Le trimaran IDEC Sports de Francis Joyon pendant la Route du rhum 2014. ©FILLES MOREL/SIMAX/SIPA

Elle reste dans toutes les mémoires, comme un cauchemar à ne jamais revivre. Avec des rafales à 140 km/h, la Route du Rhum version 2002 a ravagé la flotte : sur 58 bateaux engagés, seuls 28 sont arrivés aux Antilles. Collisions, chavirages, mâts fracassés, flotteurs explosés… Le matériel n’a pas tenu. Une leçon pour les navigateurs mais aussi pour les architectes navals qui conçoivent ces bateaux. À tel point que le skipper Lionel Lemonchois, double vainqueur de la course (2006 et 2010), se veut désormais rassurant : « Ces dix dernières années, nous avons beaucoup progressé. Les bateaux sont plus fiables, tout en étant plus performants ». Même si la casse est toujours possible, ces « bêtes de course » font désormais l’objet d’études et de calculs numériques très poussés. « Un voilier se résume à un système de propulsion, les voiles. Il est freiné par les traînées hydrodynamiques de la coque et celles, aérodynamiques, provenant essentiellement du gréement.
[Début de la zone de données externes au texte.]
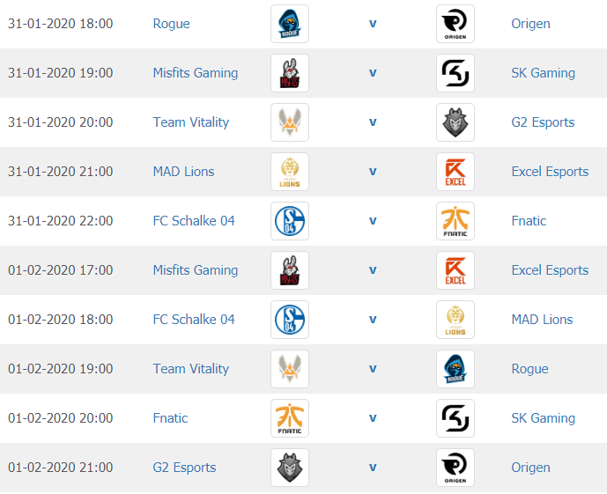Click the Team Vitality logo in the 01-02 19:00 match

click(290, 369)
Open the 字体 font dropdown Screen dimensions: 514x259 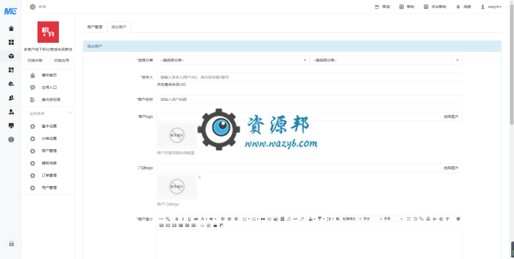[372, 219]
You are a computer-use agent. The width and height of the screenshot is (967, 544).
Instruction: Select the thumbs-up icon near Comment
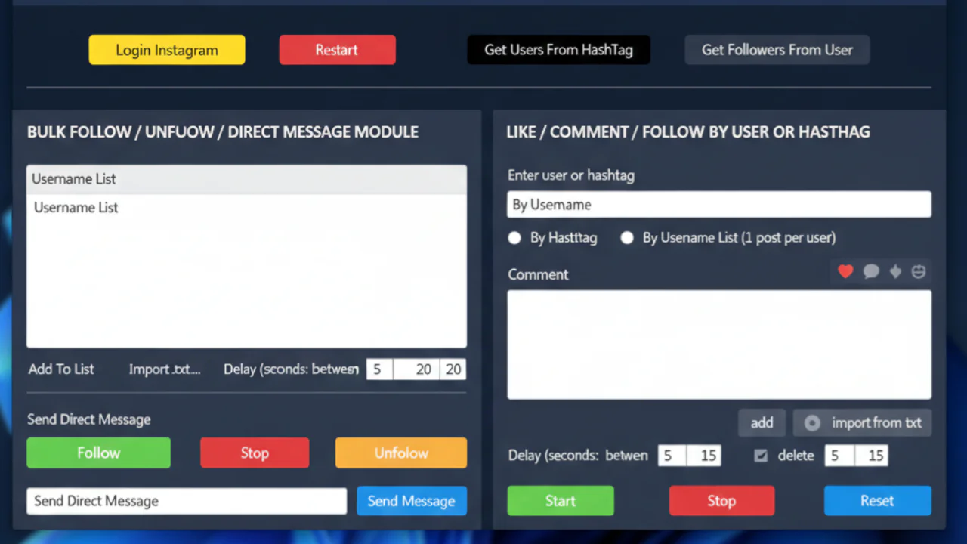[x=894, y=271]
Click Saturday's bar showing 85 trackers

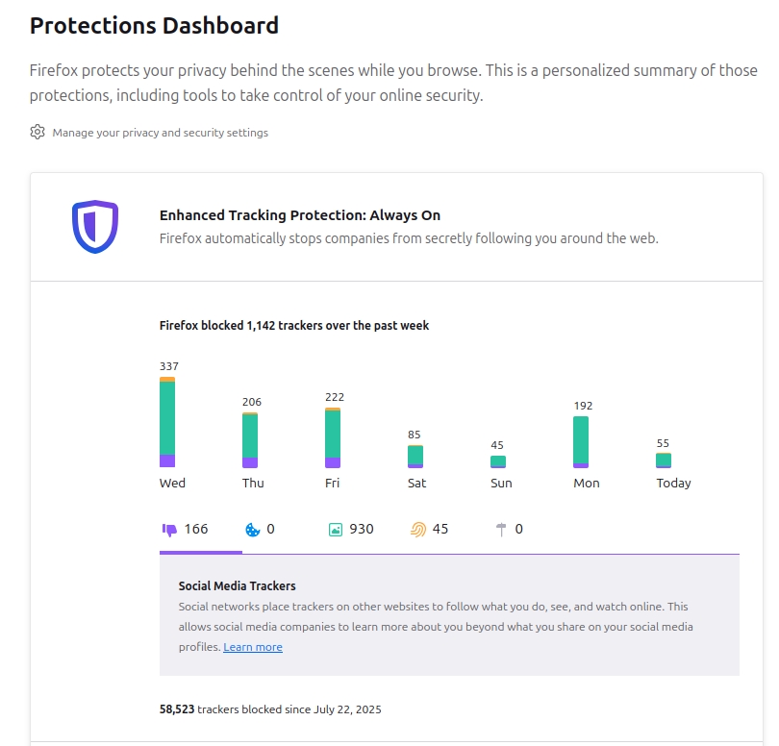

Le jeu consiste à augmenter le rendement de la propulsion tout en diminuant ces freins », résume Vincent Lauriot Prévost, l’un des créateurs du cabinet d’architecture naval VPLP design, d’où sont sortis de nombreux voiliers à succès et sept des huit multicoques Ultime (plus de 60 pieds, soit 18,28 m) engagés sur la prochaine Route du Rhum.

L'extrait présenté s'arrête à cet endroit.